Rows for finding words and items
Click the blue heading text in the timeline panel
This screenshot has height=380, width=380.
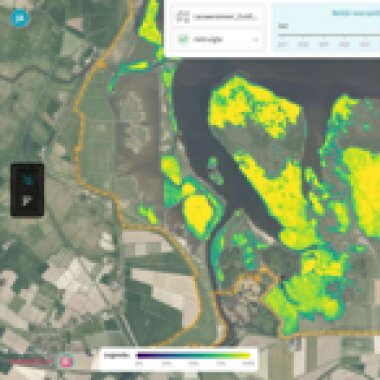356,13
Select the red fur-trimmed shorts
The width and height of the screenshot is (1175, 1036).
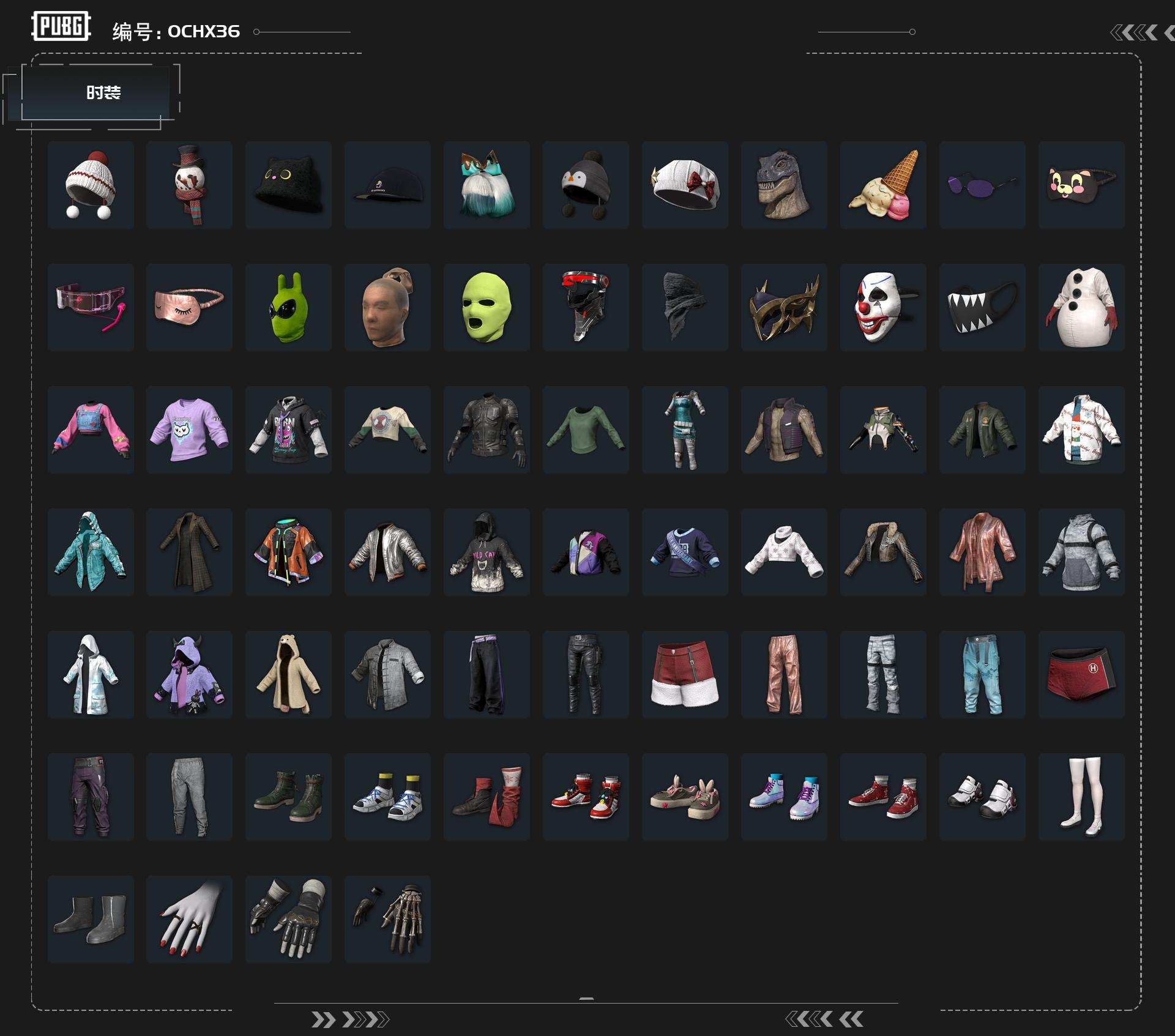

(PROBLEM): Write out all the rows again, changing every "screenshot" to "image" and keeping everything else the same. Leave the pictures out.

(RESULT OF THE EXERCISE):
Click the blue heading text in the timeline panel
This image has height=380, width=380.
356,13
Select the red fur-trimmed shorts
The width and height of the image is (1175, 1036).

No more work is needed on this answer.